═══ Page excerpt ═══

They must be so proud of how far you’ve come as an actor.

I think they’re proud that I stuck with it, you know? I think they’re amazed, particularly considering that they’ve seen me go through some really painful times where I just kicked my own ass. I constantly wondered if i’ll be able to survive or if I might become very bitter. I wondered if i’m going to end up becoming this broken person. Everything that commonly happens in Hollywood. I think they’re proud that I stuck with it and, I’m still able to go out there and do some good work. I haven’t gotten consumed by Hollywood in ways that I’ve seen people get consumed. When you become obsessed with your success, or get too caught up in your failures for that matter, that can lead to a lot of destruction. I think that’s what they’re responding to these days. And there are movies that I make that my parents love—every once in a while. [Laughs]

Red Dog is a potent, inspirational story. What else attracted you to the film? You have a dog of your own, don’t you?

It’s true that I’ve had this profound relationship with a dog that I found in a shelter in Harlem that came into my life. He was really my bestfriend during a tough period in my life for a couple of years. He and I were as close as I’d been with any human being. When I read Red Dog, I think I understood the story more deeply because of that. I knew how my character felt and how this dog could bring an entire community together. I also had a really intimate relationship with Australia like my character John. I’ve traveled all over Australia by myself and camped out in the hardcore outback of it. I really love the spirit and the nature of outback Australia. I think the movie, like The Adventures of Priscilla, Queen of the Desert, Strictly Ballroom and even Walkabout, captured the tough spirit of Australia. I think Red Dog does that in a playful way. It was lovely to be a part of a movie that Australia embraced so profoundly. Red Dog is like Brad Pitt in Australia. [Laughs]

Didn’t they erect a statue of Red Dog in Dampier?

That’s actually how the movie came to be. Louis de Bernières, the writer of Captain Corelli’s Mandolin, was having terrible writer’s block when he got offered to do a conference in Perth, Australia. They had him go up to Dampier and do a writer’s conference for the miners up there. The north of Perth is literally the most remote place, more than Siberia or anywhere else on Earth. It’s an amazing, lonely landscape. These miners that live 2,000 miles from anything sat in on the conference and there was this statue of a dog. When we were making this movie, people would constantly come up to us and tell us stories about it. They showed us photographs of the dog—he was the real deal. This community of people still, to this day, tell stories of their friendship with the dog.

═══ Given records ═══

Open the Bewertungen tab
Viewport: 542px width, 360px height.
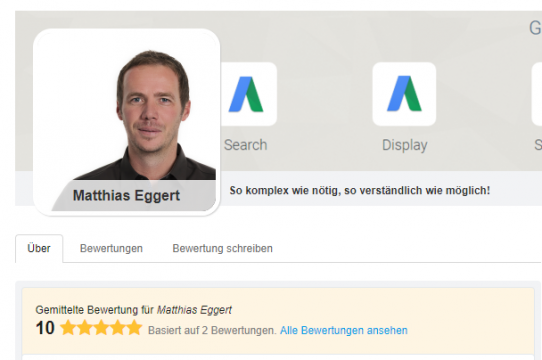coord(111,249)
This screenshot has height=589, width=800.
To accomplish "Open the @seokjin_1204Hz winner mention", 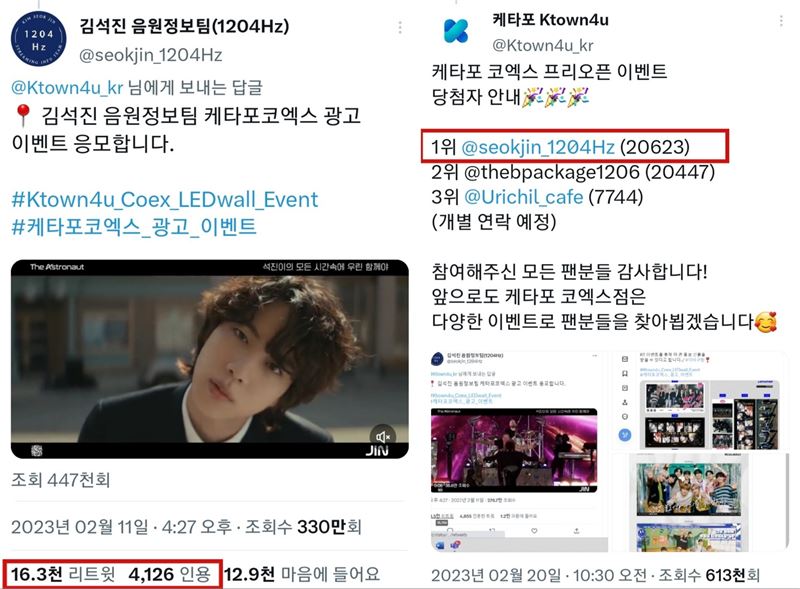I will [538, 147].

═══

» **Problems and tasks**:
• 1. Answer these questions from the Red Dog interview:
(a) In what place was the shelter where the interviewee found a dog?
(b) Which book is Louis de Bernières named as the writer of?
(c) Which character in Red Dog does the interviewee say also had a close relationship with Australia?
• 2. Write out the Red Dog interview word for word, everything from "Didn’t they erect" down to "with the dog.".
• 3. Pick up the Red Dog interview after its last sentence and carry it on.
The data plays no part in this work.

» **Answers below**:
• 1.
(a) Harlem
(b) Captain Corelli's Mandolin
(c) John

• 2.
Didn’t they erect a statue of Red Dog in Dampier?

That’s actually how the movie came to be. Louis de Bernières, the writer of Captain Corelli’s Mandolin, was having terrible writer’s block when he got offered to do a conference in Perth, Australia. They had him go up to Dampier and do a writer’s conference for the miners up there. The north of Perth is literally the most remote place, more than Siberia or anywhere else on Earth. It’s an amazing, lonely landscape. These miners that live 2,000 miles from anything sat in on the conference and there was this statue of a dog. When we were making this movie, people would constantly come up to us and tell us stories about it. They showed us photographs of the dog—he was the real deal. This community of people still, to this day, tell stories of their friendship with the dog.

• 3.
And this was shot in Western Australia where, literally, nothing had been on film previously in our entire history. That must’ve been a thrill in itself.

In Dampier, yeah. A movie had never been filmed in the area where the story takes place. It’s an area where there’s literally nothing but mines. We obviously got permission to film there, but people don’t normally go there because it’s dangerous. It’s a forbidden area. There’s no water; there’s no infrastructure. It’s a remarkbly strange and wonderful place to make a movie. It’d be surprising if another movie is ever made there again because there’s no real reason to go there. You can’t even grow anything there because the land is made of metal. There’s absolutely no reason to be there other than to mine. It has an amazing power to it because of that. You feel the land in a way that’s ancient with some of the oldest aboriginal art on the planet. It’s a truly beautiful and profound place.

Dermot Mulroney wanted us to ask you about your airstream. Is that a point of departure for a conversation?

[Laughs] I have this 1967 airstream that I bought off eBay and I rebuilt it by hand. When I was filming Space Warriors with Dermot, in-between every shot, I was in the airstream. My wife, my baby and I just drove it from Huntsville, camped our way through the national parks, and traveled all the way to where I am now in Vashon.